Most notable among the instances of red tape wrapping itself around the app economy are the myriad new state-level privacy laws, which conflict and overlap in unintended and expensive ways. Small businesses, in particular, face a challenging landscape where 18 states have enacted distinct comprehensive privacy laws, and more than 250 new state privacy proposals are under consideration this year alone. To comply with such regulations, companies have had to invest significant resources, collectively spending billions. During our annual conference a couple of weeks ago, several member companies told policymakers that investors seriously consider how and whether brand-new companies are able to comply with the current and growing patchwork of state privacy laws. The prospect of 5 or 10 additional, comprehensive state laws is a direct barrier to investment and, therefore, entry for innovators.
Even though policymakers should avoid creating undue barriers to data access, policies and legal regimes that protect both privacy and data access are not mutually exclusive. The challenge in the United States lies in finding the policy mix that produces benefits for consumers and avoids creating conflicting, overlapping, costly compliance regimes with no commensurate consumer benefit. Congress is considering the American Privacy Rights Act (APRA), which aims to protect individuals nationwide and potentially supersede most state-level data privacy laws. However, until Congress passes a federal bill with a strong preemption provision, which APRA does not contain, businesses must comply with a patchwork of state laws.
Piling onto the privacy patchwork and limits on potential acquisitions is a budding effort to tax digital advertising at the state level. A recent example is California’s Digital Advertising Services Tax bill.

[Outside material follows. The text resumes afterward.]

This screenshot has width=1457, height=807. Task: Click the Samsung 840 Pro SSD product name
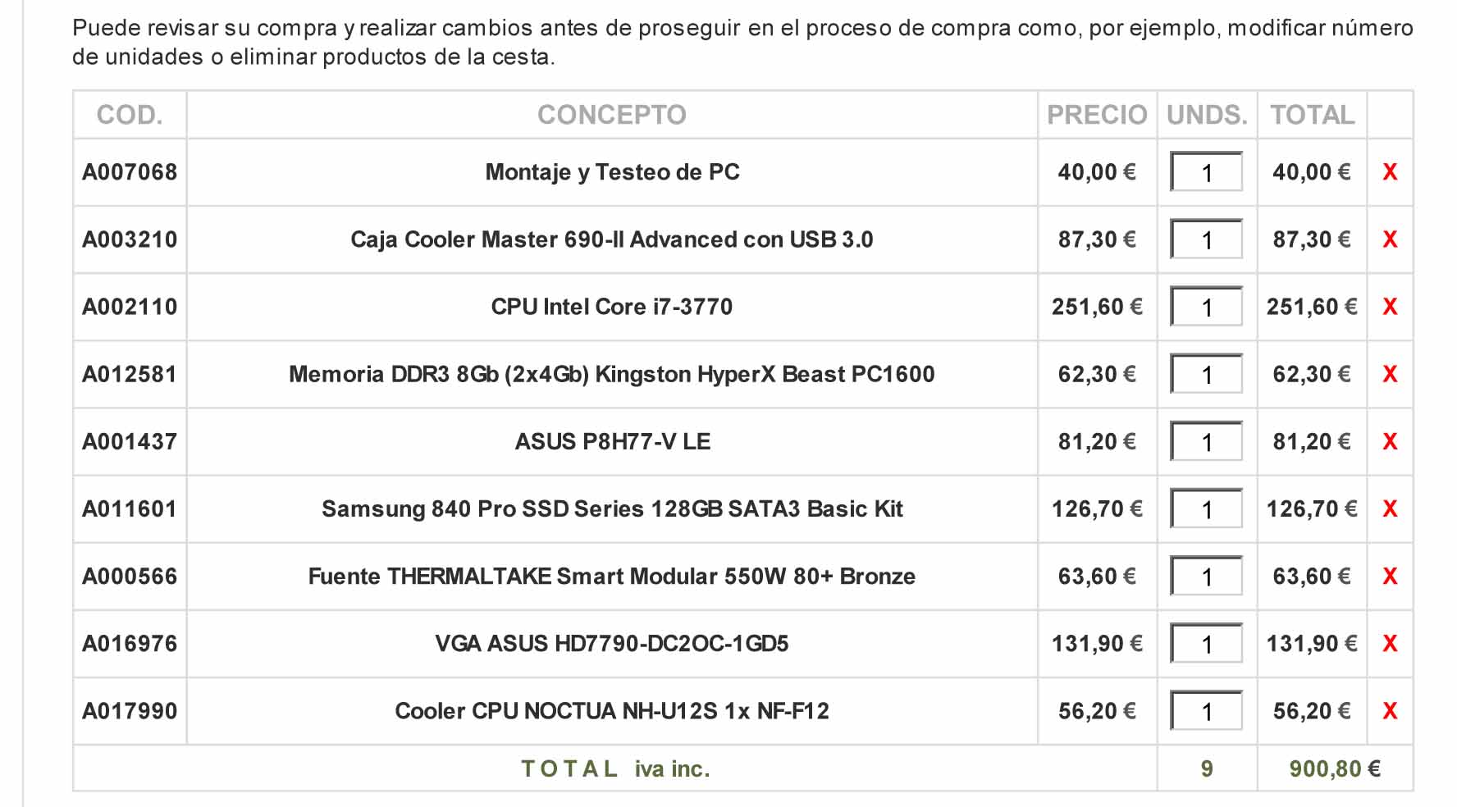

This proposal is similar to Maryland’s Digital Advertising Gross Revenues Tax, currently under litigation. Ironically, although the recrimination over privacy fouls gave policymakers the political leverage to move these proposals forward, the bills themselves create concerning privacy risks. For example, an aspect of the California bill is its sourcing regime, which mandates that businesses capture and retain “personally identifiable information” about users to determine revenue attribution, opening a new set of privacy issues beyond those posed by digital advertising itself.
We appreciate that it is difficult for policymakers to fully quantify the costs and benefits of potential intervention. Unfortunately, in the deliberative policymaking process, the full measure of the costs—even conceptually, let alone quantifiably—small businesses would bear as a result of proposed regulation is often poorly understood. For now, we urge that officials at all levels of government develop a better understanding of how additional intervention adds to existing compliance costs and that these costs are already exceptionally high. Perhaps the most prohibitive—and resistant to quantification—of these is uncertainty, as startups in particular rely on high-risk investment. For this reason, a federal, preemptive privacy law is a necessary component of a more certain legal landscape, along with a far more restrained approach to M&A and taxes.